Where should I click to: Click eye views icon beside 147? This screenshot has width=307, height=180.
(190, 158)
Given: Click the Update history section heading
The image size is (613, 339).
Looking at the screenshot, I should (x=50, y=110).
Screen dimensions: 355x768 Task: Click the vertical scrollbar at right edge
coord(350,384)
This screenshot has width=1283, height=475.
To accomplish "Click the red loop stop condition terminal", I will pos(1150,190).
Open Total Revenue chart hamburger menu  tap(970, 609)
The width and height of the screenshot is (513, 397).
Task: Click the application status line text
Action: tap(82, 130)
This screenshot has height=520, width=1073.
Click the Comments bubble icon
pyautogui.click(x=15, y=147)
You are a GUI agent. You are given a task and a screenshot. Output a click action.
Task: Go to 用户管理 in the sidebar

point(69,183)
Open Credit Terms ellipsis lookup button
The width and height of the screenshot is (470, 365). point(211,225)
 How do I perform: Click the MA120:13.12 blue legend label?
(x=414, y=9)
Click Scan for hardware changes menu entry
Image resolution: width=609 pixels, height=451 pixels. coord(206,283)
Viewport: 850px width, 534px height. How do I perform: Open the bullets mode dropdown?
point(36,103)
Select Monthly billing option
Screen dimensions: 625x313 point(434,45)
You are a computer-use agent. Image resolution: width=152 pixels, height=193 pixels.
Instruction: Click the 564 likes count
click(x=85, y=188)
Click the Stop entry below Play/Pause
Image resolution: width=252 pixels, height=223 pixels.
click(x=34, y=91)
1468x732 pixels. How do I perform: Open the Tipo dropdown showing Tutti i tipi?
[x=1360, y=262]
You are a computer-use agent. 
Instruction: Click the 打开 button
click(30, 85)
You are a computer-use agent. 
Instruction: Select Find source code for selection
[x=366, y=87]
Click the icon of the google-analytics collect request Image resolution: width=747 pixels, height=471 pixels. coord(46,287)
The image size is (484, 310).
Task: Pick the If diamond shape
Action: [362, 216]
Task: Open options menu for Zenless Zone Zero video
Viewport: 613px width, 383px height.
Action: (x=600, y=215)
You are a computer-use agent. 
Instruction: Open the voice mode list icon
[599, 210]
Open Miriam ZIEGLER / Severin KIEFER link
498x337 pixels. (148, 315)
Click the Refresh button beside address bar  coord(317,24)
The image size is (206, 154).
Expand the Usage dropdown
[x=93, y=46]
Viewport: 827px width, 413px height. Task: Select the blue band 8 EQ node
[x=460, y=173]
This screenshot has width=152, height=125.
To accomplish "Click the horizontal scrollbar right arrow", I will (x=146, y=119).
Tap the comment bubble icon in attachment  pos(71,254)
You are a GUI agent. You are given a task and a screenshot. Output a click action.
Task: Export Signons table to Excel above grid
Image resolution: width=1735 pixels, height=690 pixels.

..............................

Go through the material above, and wherever a line holds the word "will", copy it.

To accomplish "Click the red loop stop condition terminal", I will pos(1150,190).
To accomplish "Click the horizontal scrollbar right arrow", I will (x=146, y=119).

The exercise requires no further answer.